Embedded C, Assembler, AVR, Mega128, Codevision, High Speed Serial Comms, Device Drivers, Delphi
I wrote the software for an AVR chip embedded in a dashboard mounted police radio console, as well as a PC test harness in Delphi. Part of this involved writing a 900kb serial link protocol to work over a 10 metre cable in conditions of heavy interference (lots of fun with oscilloscopes!). This software is currently in most British police cars, as well as in many other countries, and no bugs have ever been found.
|2001 Simoco Digital Systems
( 2 separate contracts )
ClearCase, HTML, UI Design, Toolbook Instructor
I was engaged to implement a new user interface for a portable radio used by the emergency services. Intuiting from the design documents that the new interface might be worse than the old, I wrote a PC simulation first, so that marketing could work out whether they really wanted it. The project was cancelled, saving the company approximately £20,000,000, partly at my own expense.

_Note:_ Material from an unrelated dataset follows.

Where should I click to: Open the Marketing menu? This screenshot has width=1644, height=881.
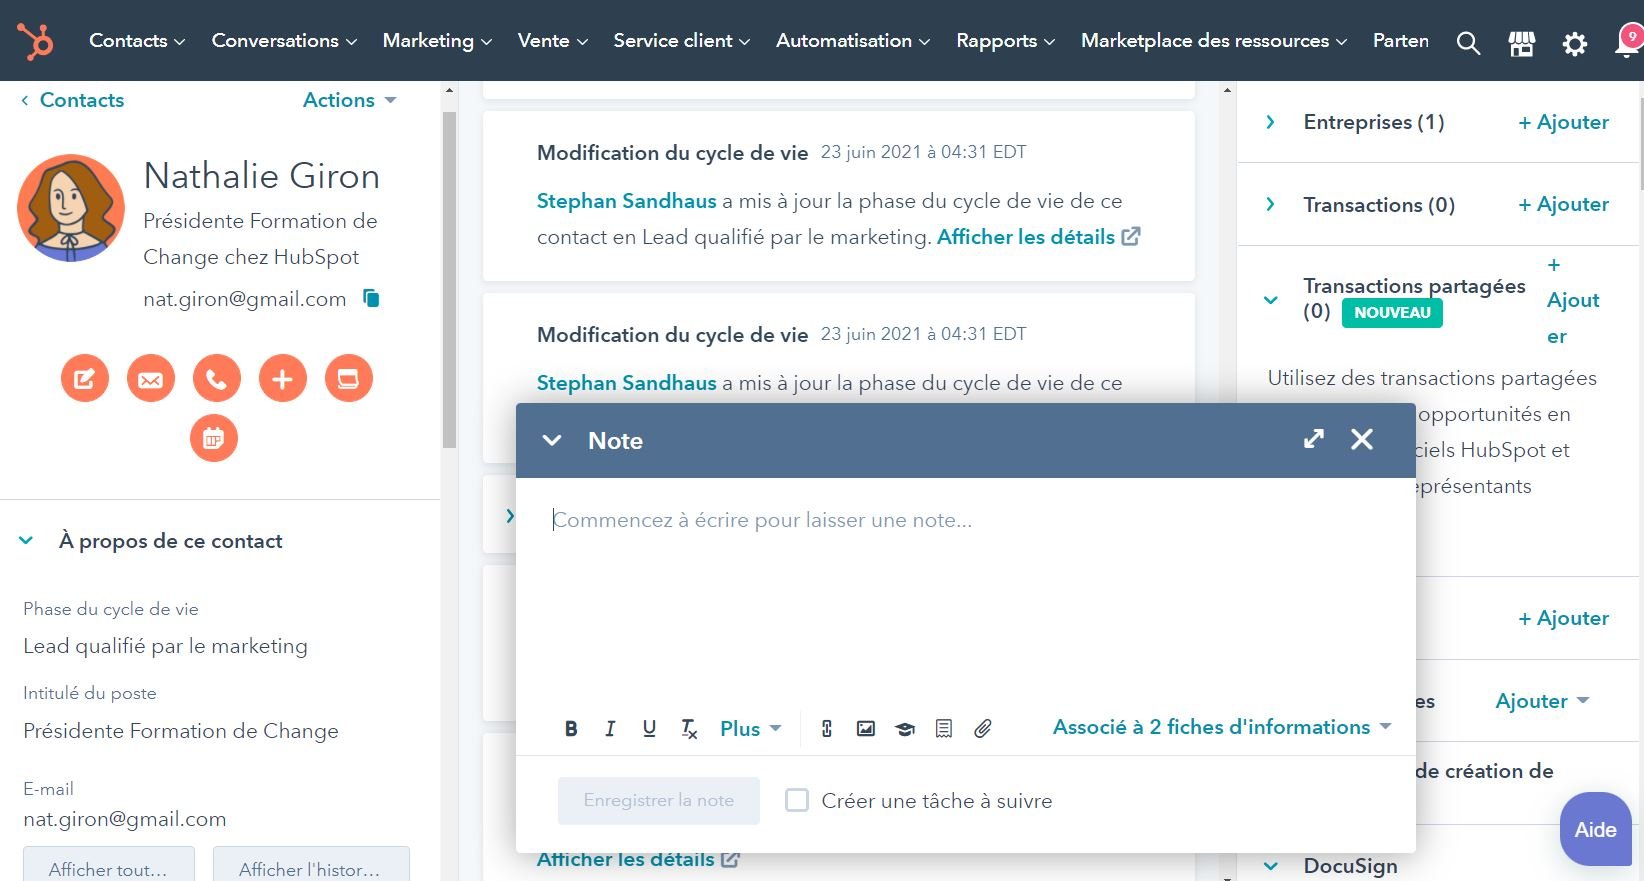tap(437, 41)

In an unconnected second contract I evaluated the ClearCase version control system, recommended against it, was overruled, wrote recommendations for its use, wrote an html tutorial and gave some training.

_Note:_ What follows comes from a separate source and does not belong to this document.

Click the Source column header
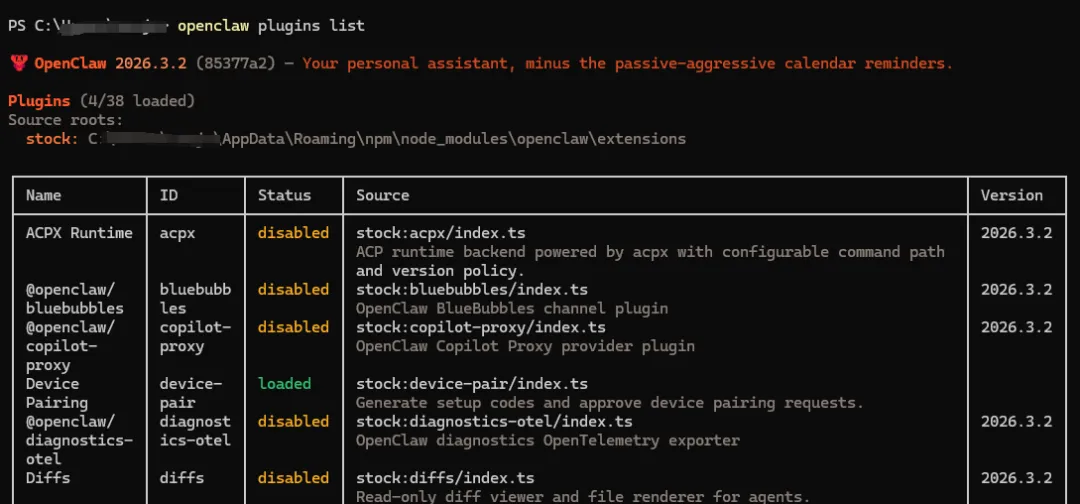This screenshot has width=1080, height=504. click(383, 195)
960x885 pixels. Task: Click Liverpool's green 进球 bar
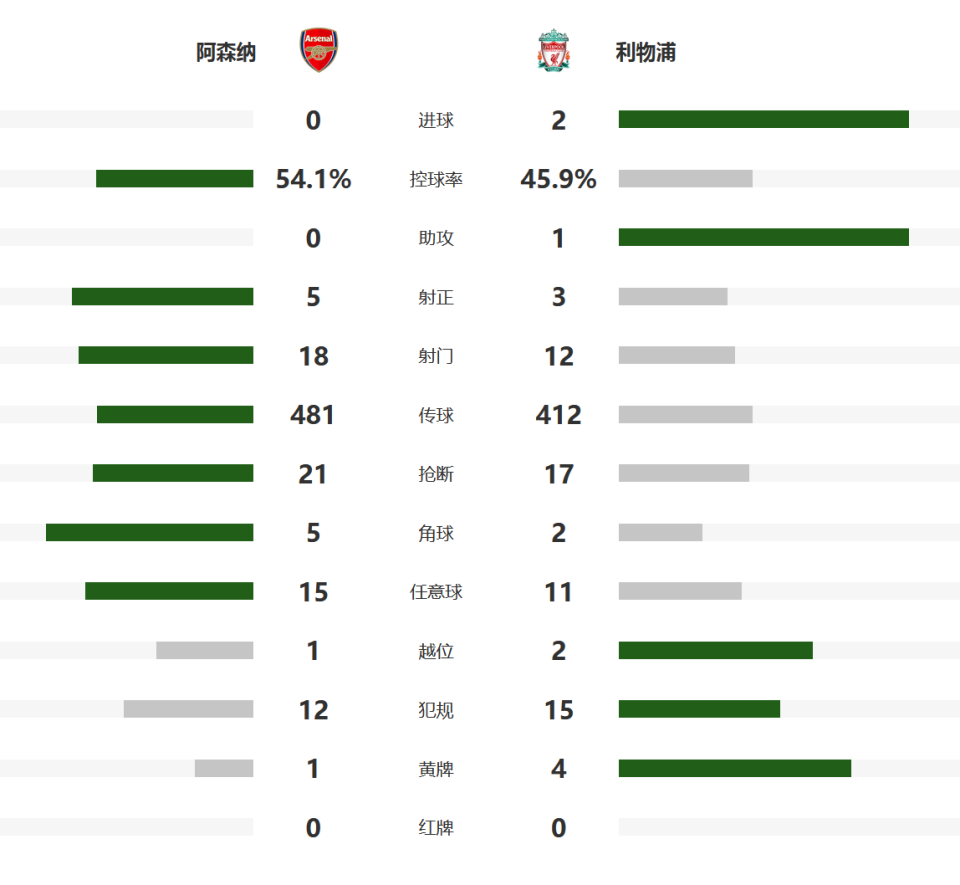tap(763, 120)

|2000 European Telecom/ET Voice||
Java, Swing, MATLAB, Mathematica, Speech Recognition Research, TESPAR
I ran a small research project into embedded speech recognition using TESPAR, a newly discovered signal processing technique.
Delphi, UI Design
I designed and wrote a GUI application to test and configure pagers in shops.

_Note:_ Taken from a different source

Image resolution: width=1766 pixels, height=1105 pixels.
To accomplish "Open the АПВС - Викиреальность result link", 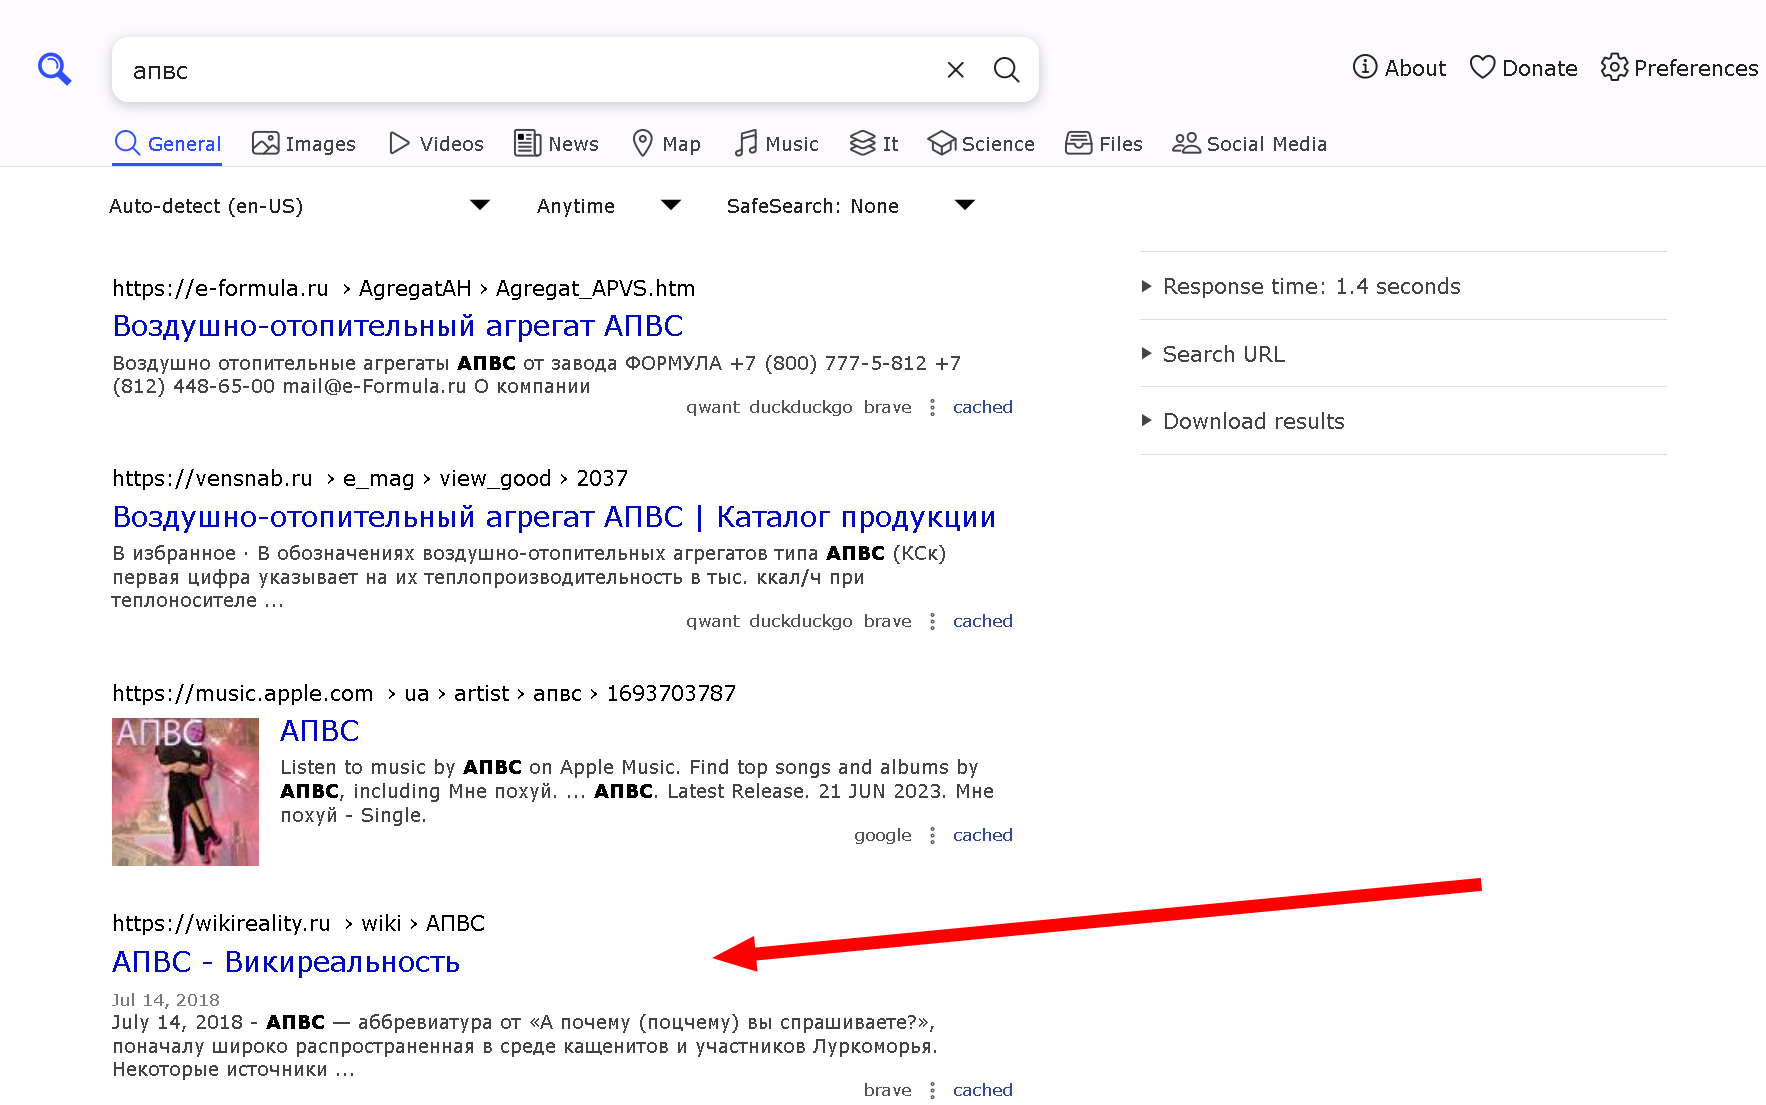I will [x=286, y=962].
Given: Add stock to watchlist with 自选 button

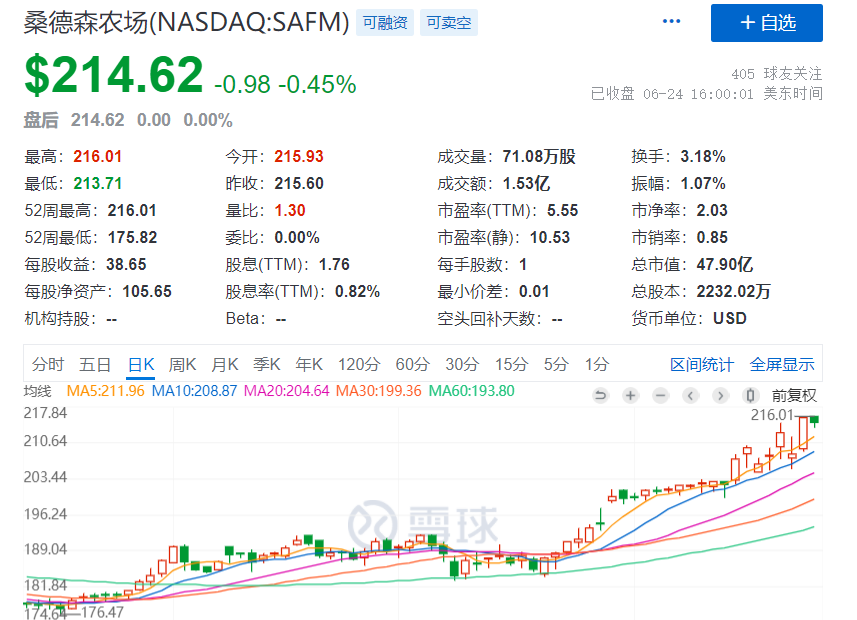Looking at the screenshot, I should pyautogui.click(x=766, y=23).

|1999 CLMP Software Research||
I wrote a library of graphical java objects to display financial time series data in a project for Salomon Brothers.
|1998 Green Cathedral||
C++, HTML, Linux
I wrote a program to translate very large web server log files into readable html statistics and graphs.
|1997-98 Philips Paging||
Keil C and Assembler for 8051, Structured Analysis & Design, Protocols, Tight Time and Space Constraints
I helped design the software architecture for a pager. I implemented the store manager component (A tiny filesystem which was considered for patent.), and then shrank it from 6k to 2k of compiled code. In my own time I wrote a memory map and stack analyzer for the Keil C compiler which saved the project.
[It shortened the software development time by several months by directing our optimization efforts, and allowed us to use the CPU we'd originally planned to use, avoiding prohibitively expensive redesign and re-tooling. When I'd originally suggested it, it had been vetoed as impossibly speculative and difficult, so I wrote it as a hobby project and then sold it to the company for the time-only cost.]
I'm told they made millions of copies of my store manager code, and never found a single bug.
|1996-97 Philips Telecom||
Borland C, Serial and Wireless Comms, ClearCase
I maintained and extended a vast, undocumented C program. I introduced automated regression testing and version control.
|1989-96 King's College Cambridge||
I designed and implemented databases for the college hardship fund, teaching activity (including my own) and admissions as three separate fixed price contracts over six years, while I was still a student.They were in constant use for something like fifteen years, until the University centralized its accounts.
|2013-2018 Coursera / EdX|
Probabilistic Graphical Models, Algorithm Design I & II, Model Thinking, Machine Learning, Automata, Greek and Roman Mythology, Game Theory, Music Theory, Quantum Computation
All courses offered by Stanford, except for Model Thinking from the University of Michigan, Music Theory from Michigan State University, Greek and Roman Mythology from the University of Pennsylvania, and Quantum Computation from Berkeley.
|1992-96 Imperial College London||
Finite Element Analysis, Financial Analysis, C, Fortran
I investigated computer solution of non-linear diffusion problems in Fluid Mechanics and Financial Analysis, using Functional Analysis and the Finite Element method. I taught mathematics and Fortran in London and microeconomics in Cambridge.
|1988-91 King's College Cambridge||
Degree in Pure and Applied Mathematics (2:1)
|1981-86 Abbeydale Grange School||
8 O Levels, 5 A Levels (AAAAB), 3 S Levels Maths(1) Physics (1) Further Maths(1).
The usual stuff with TRS80s, ZX81s, Spectrums, BBCs and Amstrad 1640s.